> [What this task involves]: Using the data that follows, return exactly the lines from the one that contains "Disclaimer [menuitem] (560, 188)" through the one that contains "Gençlik (1121, 471)", ends included.

> [Dataset entries]:
▽

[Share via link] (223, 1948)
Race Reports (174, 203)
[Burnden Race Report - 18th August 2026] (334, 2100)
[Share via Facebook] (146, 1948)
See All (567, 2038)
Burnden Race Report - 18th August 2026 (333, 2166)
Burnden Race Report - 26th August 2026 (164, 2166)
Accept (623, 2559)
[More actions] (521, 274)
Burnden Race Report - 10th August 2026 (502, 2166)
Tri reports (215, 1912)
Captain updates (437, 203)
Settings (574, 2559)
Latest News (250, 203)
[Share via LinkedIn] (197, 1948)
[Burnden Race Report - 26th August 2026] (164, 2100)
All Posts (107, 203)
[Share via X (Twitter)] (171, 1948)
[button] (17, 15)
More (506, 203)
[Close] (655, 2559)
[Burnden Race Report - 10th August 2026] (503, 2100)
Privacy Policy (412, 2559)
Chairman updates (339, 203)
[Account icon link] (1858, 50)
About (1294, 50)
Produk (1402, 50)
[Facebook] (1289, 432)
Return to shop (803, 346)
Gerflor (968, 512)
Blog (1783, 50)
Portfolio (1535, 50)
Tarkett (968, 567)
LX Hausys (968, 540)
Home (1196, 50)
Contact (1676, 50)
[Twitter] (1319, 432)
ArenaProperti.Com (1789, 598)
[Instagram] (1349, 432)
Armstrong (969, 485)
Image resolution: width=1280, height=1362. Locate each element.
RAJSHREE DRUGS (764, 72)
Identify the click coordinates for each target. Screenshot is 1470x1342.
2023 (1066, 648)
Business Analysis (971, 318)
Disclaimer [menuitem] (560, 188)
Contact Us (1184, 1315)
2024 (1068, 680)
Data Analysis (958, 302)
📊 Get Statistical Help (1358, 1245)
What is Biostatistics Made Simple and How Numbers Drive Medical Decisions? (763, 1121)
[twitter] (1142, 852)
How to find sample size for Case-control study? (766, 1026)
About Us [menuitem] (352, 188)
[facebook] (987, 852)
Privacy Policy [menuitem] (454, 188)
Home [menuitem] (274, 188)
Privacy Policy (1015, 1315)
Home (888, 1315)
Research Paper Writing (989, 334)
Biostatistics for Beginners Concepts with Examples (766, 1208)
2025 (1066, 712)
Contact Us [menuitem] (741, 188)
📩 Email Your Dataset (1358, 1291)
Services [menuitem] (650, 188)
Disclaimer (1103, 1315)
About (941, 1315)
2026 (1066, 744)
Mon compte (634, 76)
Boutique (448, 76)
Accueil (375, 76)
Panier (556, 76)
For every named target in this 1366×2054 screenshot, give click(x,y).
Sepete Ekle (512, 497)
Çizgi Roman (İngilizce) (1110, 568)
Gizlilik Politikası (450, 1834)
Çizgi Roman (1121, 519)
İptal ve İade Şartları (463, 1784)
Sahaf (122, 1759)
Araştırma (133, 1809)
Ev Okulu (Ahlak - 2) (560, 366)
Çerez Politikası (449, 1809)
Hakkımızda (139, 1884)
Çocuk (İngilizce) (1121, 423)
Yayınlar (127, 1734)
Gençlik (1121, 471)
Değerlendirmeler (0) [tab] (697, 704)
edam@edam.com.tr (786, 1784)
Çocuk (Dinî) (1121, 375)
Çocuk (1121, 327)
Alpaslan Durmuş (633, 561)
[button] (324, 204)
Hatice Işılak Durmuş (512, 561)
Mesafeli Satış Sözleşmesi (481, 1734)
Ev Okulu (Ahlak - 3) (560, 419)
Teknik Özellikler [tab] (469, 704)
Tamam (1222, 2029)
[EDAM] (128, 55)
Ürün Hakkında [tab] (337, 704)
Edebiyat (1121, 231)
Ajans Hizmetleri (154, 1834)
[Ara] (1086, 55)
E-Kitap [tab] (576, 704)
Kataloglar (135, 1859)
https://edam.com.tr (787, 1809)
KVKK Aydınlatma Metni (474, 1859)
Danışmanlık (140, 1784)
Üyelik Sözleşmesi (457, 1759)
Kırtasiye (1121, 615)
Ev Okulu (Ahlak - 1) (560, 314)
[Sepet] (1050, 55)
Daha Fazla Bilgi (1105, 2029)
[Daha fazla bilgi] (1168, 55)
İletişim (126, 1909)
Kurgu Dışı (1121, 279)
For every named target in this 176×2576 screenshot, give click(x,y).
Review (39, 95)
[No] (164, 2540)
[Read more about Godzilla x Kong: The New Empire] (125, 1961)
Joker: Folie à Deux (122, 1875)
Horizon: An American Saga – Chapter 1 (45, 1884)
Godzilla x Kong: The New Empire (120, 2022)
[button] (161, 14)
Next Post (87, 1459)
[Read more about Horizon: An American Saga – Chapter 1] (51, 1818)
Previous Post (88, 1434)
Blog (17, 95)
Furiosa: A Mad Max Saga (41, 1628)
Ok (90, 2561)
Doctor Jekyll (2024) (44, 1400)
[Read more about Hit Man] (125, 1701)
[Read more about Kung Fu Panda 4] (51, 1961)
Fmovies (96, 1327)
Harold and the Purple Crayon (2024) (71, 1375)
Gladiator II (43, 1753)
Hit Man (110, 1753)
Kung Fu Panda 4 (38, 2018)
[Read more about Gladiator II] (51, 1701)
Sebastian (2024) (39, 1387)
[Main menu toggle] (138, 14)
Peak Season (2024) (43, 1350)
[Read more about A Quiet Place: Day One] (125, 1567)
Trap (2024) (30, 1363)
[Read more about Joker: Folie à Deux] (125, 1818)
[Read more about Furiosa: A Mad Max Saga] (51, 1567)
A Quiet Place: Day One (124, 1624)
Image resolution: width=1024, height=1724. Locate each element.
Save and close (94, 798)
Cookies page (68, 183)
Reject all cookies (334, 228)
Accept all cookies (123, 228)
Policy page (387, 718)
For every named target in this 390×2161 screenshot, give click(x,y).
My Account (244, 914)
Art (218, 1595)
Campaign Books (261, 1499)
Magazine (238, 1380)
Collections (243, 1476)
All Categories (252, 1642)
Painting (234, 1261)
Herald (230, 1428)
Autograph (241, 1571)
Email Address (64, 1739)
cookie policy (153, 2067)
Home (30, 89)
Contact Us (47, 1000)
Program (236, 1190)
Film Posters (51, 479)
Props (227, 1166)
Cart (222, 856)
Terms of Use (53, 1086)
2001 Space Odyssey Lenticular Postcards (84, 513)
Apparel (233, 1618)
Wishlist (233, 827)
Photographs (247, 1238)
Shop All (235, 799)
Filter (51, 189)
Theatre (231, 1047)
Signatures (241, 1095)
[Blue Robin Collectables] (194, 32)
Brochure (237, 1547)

△

> [Reply]:
Disclaimer [menuitem] (560, 188)
Contact Us (1184, 1315)
2024 (1068, 680)
Data Analysis (958, 302)
📊 Get Statistical Help (1358, 1245)
What is Biostatistics Made Simple and How Numbers Drive Medical Decisions? (763, 1121)
[twitter] (1142, 852)
How to find sample size for Case-control study? (766, 1026)
About Us [menuitem] (352, 188)
[facebook] (987, 852)
Privacy Policy [menuitem] (454, 188)
Home [menuitem] (274, 188)
Privacy Policy (1015, 1315)
Home (888, 1315)
Research Paper Writing (989, 334)
Biostatistics for Beginners Concepts with Examples (766, 1208)
2025 (1066, 712)
Contact Us [menuitem] (741, 188)
📩 Email Your Dataset (1358, 1291)
Services [menuitem] (650, 188)
Disclaimer (1103, 1315)
About (941, 1315)
2026 (1066, 744)
Mon compte (634, 76)
Boutique (448, 76)
Accueil (375, 76)
Panier (556, 76)
For every named target in this 1366×2054 screenshot, give click(x,y).
Sepete Ekle (512, 497)
Çizgi Roman (İngilizce) (1110, 568)
Gizlilik Politikası (450, 1834)
Çizgi Roman (1121, 519)
İptal ve İade Şartları (463, 1784)
Sahaf (122, 1759)
Araştırma (133, 1809)
Ev Okulu (Ahlak - 2) (560, 366)
Çerez Politikası (449, 1809)
Hakkımızda (139, 1884)
Çocuk (İngilizce) (1121, 423)
Yayınlar (127, 1734)
Gençlik (1121, 471)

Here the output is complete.